FELIX (FIL) FRASER, C.M.
The best known song from the musical Show Boat, "Old Man River," has a line which everybody knows:
Tote that barge
Lift that bale
Get a little drunk
and you land in jail
When I read the title, Showing Grit: Show Boating North of the 44th Parallel, I imagined Paul Robeson singing the song as
Show a little grit
and you land in jail.
Even before I came to Philip's reference to the fact that, in his famous recording, Robeson had done exactly that. I heard the recording, of course, in my long ago youth. But I had forgotten why it had raised such powerful waves of pride and defiance. Showing Grit, published by Poui Publications of Toronto, is the second, and updated, edition of M. Nourbese Philip's book attacking the mounting of the musical Show Boat in Metropolitan Toronto.

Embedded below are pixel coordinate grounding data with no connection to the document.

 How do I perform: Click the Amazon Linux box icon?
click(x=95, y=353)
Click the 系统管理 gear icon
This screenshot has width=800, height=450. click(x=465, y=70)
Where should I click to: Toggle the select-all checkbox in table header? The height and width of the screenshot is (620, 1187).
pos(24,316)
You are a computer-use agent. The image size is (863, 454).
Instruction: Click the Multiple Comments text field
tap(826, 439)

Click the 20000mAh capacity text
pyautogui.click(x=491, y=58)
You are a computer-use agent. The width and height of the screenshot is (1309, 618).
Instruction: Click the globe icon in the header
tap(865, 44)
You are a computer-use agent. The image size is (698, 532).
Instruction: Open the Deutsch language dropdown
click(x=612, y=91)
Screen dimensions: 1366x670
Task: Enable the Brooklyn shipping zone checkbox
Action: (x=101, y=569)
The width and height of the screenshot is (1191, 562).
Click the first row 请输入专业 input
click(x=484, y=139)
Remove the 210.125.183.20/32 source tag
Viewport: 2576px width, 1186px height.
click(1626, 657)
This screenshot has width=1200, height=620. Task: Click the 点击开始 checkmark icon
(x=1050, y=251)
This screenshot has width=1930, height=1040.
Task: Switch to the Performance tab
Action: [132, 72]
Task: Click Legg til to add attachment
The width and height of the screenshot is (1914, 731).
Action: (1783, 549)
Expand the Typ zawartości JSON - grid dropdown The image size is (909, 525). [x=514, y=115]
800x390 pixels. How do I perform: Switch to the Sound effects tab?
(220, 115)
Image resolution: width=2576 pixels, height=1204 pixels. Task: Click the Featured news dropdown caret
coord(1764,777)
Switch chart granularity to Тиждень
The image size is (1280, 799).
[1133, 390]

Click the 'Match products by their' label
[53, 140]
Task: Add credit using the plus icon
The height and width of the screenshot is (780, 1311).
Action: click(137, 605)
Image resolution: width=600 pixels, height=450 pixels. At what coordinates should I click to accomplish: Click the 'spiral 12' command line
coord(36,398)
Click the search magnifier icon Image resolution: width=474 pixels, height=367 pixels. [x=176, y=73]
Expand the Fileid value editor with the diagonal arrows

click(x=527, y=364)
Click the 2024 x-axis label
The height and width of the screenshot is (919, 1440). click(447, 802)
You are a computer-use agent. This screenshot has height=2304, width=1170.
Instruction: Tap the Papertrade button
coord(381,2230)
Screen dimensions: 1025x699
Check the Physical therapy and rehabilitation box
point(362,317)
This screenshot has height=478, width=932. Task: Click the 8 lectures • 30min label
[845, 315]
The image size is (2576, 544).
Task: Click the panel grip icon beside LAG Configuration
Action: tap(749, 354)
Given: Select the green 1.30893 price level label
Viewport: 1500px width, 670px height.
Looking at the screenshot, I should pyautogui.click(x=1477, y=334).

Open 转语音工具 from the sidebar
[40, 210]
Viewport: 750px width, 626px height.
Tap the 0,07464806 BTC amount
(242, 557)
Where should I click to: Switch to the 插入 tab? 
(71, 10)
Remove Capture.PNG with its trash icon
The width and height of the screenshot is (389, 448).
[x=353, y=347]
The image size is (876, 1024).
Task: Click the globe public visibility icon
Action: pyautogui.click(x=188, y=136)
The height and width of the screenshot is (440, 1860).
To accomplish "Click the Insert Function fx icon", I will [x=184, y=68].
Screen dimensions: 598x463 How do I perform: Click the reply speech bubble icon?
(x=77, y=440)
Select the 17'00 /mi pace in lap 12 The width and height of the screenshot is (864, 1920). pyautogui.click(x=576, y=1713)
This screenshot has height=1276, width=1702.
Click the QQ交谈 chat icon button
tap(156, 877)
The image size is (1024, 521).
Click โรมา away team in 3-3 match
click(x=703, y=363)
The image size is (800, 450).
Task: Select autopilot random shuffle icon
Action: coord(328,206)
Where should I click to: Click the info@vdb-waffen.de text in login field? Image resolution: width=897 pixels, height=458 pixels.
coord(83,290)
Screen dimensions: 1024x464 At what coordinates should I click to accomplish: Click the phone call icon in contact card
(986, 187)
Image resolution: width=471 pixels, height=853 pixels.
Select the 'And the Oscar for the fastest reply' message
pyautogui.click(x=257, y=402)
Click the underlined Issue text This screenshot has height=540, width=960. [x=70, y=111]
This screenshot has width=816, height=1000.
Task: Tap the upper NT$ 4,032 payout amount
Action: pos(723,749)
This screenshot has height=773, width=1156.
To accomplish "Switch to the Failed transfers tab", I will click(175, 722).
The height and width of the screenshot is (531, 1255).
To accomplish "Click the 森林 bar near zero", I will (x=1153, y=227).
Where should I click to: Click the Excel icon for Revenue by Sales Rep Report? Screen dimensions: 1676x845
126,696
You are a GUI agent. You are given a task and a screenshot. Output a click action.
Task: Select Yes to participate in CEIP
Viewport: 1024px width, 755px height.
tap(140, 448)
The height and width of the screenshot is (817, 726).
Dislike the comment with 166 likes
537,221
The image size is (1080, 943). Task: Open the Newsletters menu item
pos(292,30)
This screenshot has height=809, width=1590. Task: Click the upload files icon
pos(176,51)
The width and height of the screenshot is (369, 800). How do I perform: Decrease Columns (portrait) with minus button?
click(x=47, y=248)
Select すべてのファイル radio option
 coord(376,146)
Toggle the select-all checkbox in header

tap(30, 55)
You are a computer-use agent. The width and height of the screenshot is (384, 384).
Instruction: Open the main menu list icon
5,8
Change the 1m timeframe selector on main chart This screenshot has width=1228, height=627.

The book is a full frontal attack on the production as "an example writ large of cultural appropriation and theft." Show Boat will, argues Nourbese Philip, exacerbate the pain and suffering for African Canadians who are still struggling to overcome stereotypes so deeply embedded in things like Show Boat that they remain invisible to many observers.
Nourbese Philip is one of those aggressive, in-your-face, commentators who make too many waves for many people. She was among the leaders of a movement which attacked the Royal Ontario Museum's Into the Heart of Africa exhibit. Her 1992 book, Frontiers, is a forceful attack on racism in all of its guises.
She spits at racism like a verbal AK-47. There is, for her, no middle ground. She can outrage and frustrate those who seek compromise for its own sake, because her arguments are so penetrating, her logic so unshakable, that it is impossible to dismiss her.
Her analysis of the racism inherent in Show Boat is based on insights that will startle some readers.
First, and central to both the ROM and Show Boat disputes, in Nourbese Philip's words, is "the issue of who had the power to make images." She argues that Show Boat, throughout its long history, has portrayed Blacks as exotic creatures at the same time as it has demeaned them.
Her insight, often nearly carried away by her passion, is, at other times, almost surgical. The unraveling of the stereotypical image is always discomforting for the mainstream, and so the dominant culture fights back. It fights back by resisting social changes such as employment equity; it fights back by raising the spectre of political correctness and so trivializing the very real pain of people struggling to redefine themselves; it fights back by bringing to the fore and rearticulating the very stereotypes that have been used to manage groups like Blacks; it fights back by saying these representations are "historically accurate" and therefore true.
The author makes the point that Show Boat has always been intended for a white audience, never for Blacks. It uses Blacks as "ethnic flavour; as makers of entertainment and pleasure; [so] that they [the white audiences] need not concern themselves with the real and root causes of injustices Blacks face in Canadian society." For her, "Show Boat is intended to make whites feel good about themselves; those who are lulled by this must bear some responsibility for the outcome of this disastrous exercise in insensitivity and racism, because the wave of change, the heartfelt and deep urge to live lives of dignity will not die."
Rage drives this book. And yet Nourbese Philip's anger is legitimate. The pain that she and many others feel is real-all the more so because it's impossible to alter its root cause; the arrogant inhumanity that allowed Europeans and Americans of the day to convince themselves that trading in the flesh of Black Africans could be justified. In all of history no people have been so massively ripped from their roots, so brutally transplanted into alien soil. Showing Grit's accounting of how Blacks came to the Americas is required reading for anyone who wants to discuss the issue seriously.
We can't blame people for what their ancestors have done, can we? But we do have to deal with the still all too present residue of the behaviour and attitudes that created the African Diaspora. And, for people like Nourbese Philip, it is imperative to attack the modem symbols of the relegation of Africans to less-than-fully-human status-symbols like Into the Heart of Darkness and Show Boat.
It is as a symbol of still festering wounds that Showing Grit rails against Show Boat; wounds that are being opened up again in multicultural Toronto, where, for Blacks, the fight for dignity is still far from having been won.
We cannot change the past. And there is no rational room here, as Nelson Mandela understands, for getting even, for extracting a pound of flesh. His call is for reconciliation, not revenge. But, at the end of the day, reconciliation demands the acknowledgement of past horrors.
It should not be too much to acknowledge that for many Canadians Show Boat is not a glorious musical about a time that no longer exists, but a painful reminder of echoes which still reverberate, and wounds which have not yet healed.
Showing Grit will be a difficult book for many readers. But its discussion represents an essential bench mark in the dialogue of reconciliation.